***** RECORDS SUPPLIED
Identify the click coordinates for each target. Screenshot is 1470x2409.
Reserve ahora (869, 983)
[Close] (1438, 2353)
**********
***** RECORDS SUPPLIED
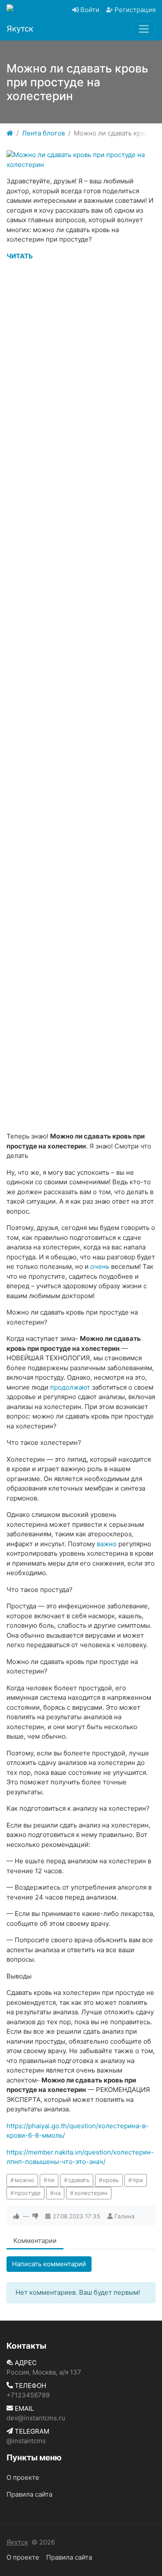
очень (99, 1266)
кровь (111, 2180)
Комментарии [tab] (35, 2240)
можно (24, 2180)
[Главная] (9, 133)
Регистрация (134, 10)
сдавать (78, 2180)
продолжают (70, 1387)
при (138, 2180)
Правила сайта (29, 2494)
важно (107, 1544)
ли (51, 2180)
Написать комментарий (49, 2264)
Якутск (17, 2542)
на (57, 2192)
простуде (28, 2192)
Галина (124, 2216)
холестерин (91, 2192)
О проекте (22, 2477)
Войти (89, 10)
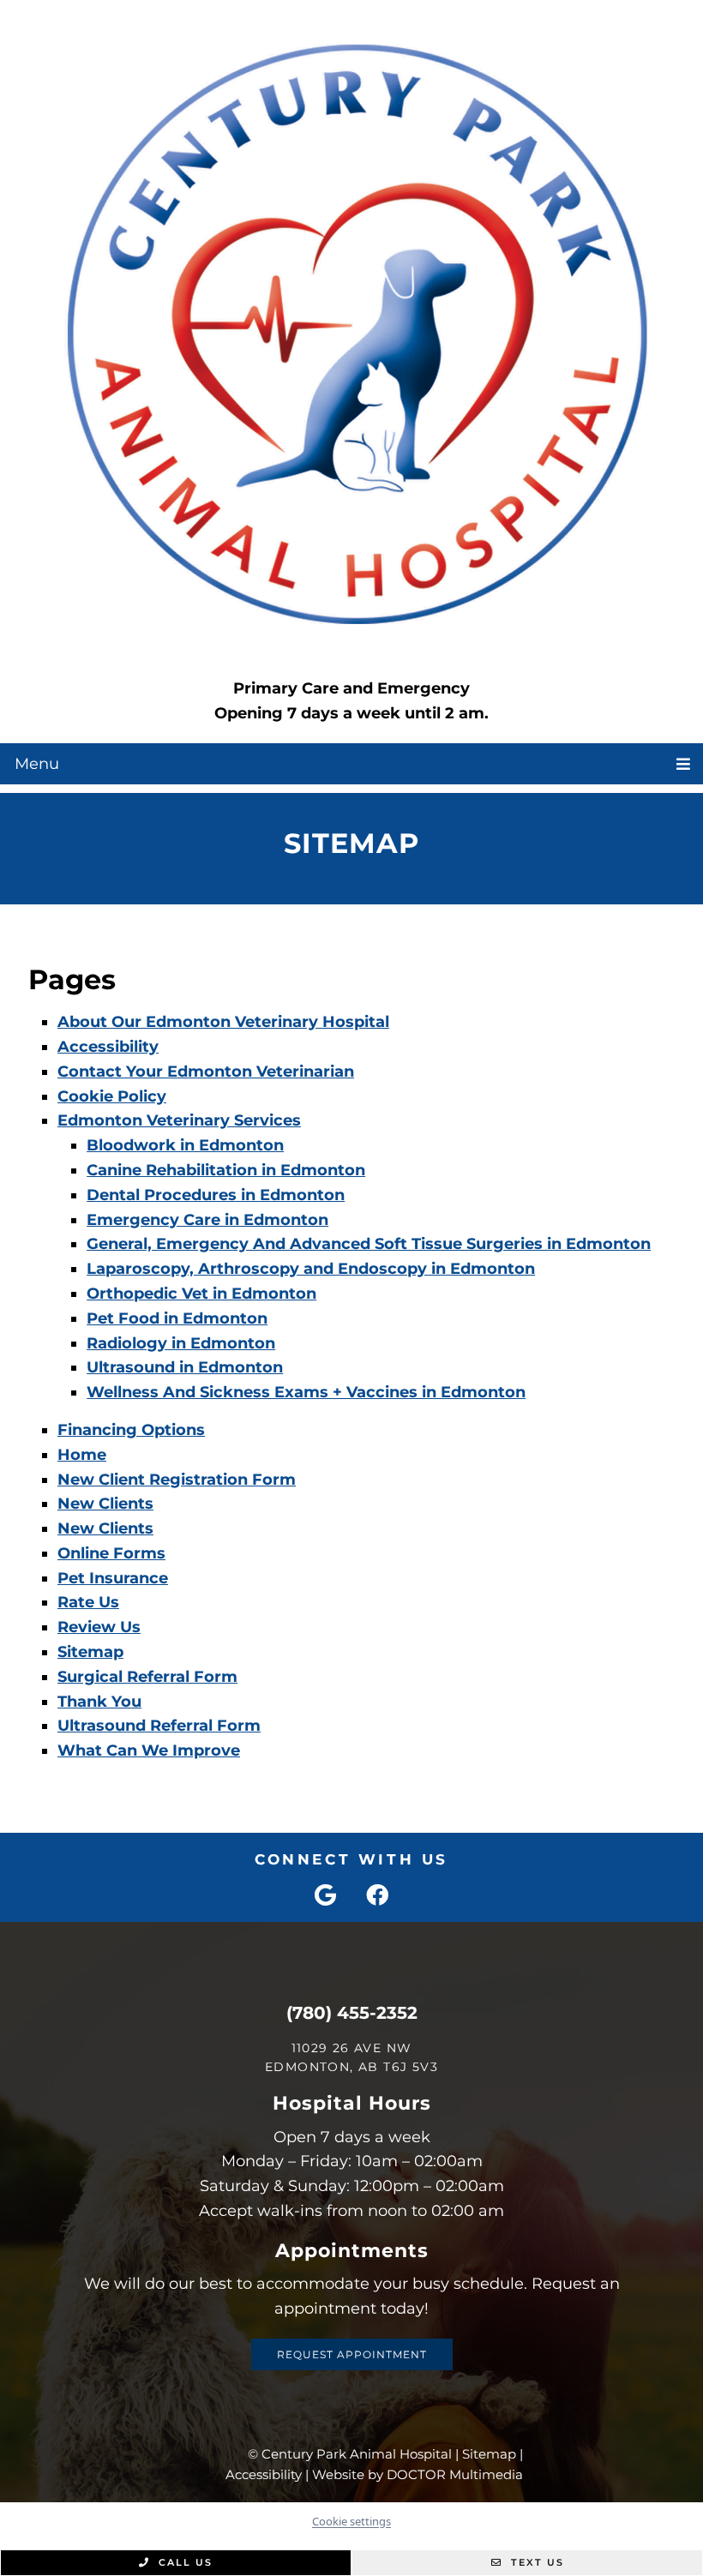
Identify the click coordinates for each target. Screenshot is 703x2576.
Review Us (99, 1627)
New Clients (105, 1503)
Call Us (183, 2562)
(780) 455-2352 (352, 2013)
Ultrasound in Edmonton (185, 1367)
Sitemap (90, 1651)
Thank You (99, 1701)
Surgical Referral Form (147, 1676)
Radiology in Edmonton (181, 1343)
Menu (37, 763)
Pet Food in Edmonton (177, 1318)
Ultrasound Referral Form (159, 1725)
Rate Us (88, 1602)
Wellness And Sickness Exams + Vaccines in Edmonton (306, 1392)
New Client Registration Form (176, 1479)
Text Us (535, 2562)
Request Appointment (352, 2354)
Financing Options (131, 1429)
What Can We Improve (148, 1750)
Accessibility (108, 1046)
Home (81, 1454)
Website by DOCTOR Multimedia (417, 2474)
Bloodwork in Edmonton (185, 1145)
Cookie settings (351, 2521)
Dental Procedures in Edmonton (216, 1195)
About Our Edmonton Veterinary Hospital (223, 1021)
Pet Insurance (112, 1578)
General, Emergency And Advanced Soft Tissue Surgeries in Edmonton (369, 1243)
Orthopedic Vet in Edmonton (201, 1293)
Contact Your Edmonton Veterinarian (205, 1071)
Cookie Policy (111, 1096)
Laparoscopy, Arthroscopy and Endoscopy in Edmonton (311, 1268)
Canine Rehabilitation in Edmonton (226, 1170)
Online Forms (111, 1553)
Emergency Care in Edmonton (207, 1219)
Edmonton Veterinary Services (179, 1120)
**********
**REQUIRED ACTION:**
Take the stretch of lines above from the one containing "Screenshot is 1470x2409." through the one containing "[Close] (1438, 2353)" and repeat it exactly, adding no other line.

**RESPONSE BOX:**
Identify the click coordinates for each target. Screenshot is 1470x2409.
Reserve ahora (869, 983)
[Close] (1438, 2353)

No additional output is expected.